* Record list *
+ + + + + + +

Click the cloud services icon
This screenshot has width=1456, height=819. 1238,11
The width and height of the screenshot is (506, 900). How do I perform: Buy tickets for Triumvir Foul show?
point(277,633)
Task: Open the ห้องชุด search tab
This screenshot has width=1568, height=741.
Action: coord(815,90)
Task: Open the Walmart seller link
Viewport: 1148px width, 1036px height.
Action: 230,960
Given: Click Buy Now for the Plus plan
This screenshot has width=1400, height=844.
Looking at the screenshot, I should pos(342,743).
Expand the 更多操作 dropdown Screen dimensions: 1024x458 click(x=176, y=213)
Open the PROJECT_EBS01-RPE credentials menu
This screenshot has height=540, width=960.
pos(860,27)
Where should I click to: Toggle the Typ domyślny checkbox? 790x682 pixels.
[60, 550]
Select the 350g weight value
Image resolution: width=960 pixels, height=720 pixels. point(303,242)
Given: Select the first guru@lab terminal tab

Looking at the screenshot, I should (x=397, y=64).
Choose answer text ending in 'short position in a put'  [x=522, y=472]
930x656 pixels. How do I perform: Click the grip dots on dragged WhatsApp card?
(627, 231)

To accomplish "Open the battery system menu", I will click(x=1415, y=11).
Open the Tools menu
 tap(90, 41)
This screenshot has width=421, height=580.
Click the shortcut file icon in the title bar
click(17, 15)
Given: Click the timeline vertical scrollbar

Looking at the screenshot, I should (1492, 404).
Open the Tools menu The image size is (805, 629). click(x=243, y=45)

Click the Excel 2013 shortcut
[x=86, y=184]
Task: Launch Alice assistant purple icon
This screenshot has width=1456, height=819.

+ + + + + + +

* Exercise requirements *
Starting at the line that has "Task: Open the Walmart seller link" and ending after the line that has "pos(860,27)", reproduce only those entries with "Buy Now" swapped for "Purchase" and everything else unchanged.

* Result of the task *
Task: Open the Walmart seller link
Viewport: 1148px width, 1036px height.
Action: 230,960
Given: Click Purchase for the Plus plan
This screenshot has width=1400, height=844.
Looking at the screenshot, I should pos(342,743).
Expand the 更多操作 dropdown Screen dimensions: 1024x458 click(x=176, y=213)
Open the PROJECT_EBS01-RPE credentials menu
This screenshot has height=540, width=960.
pos(860,27)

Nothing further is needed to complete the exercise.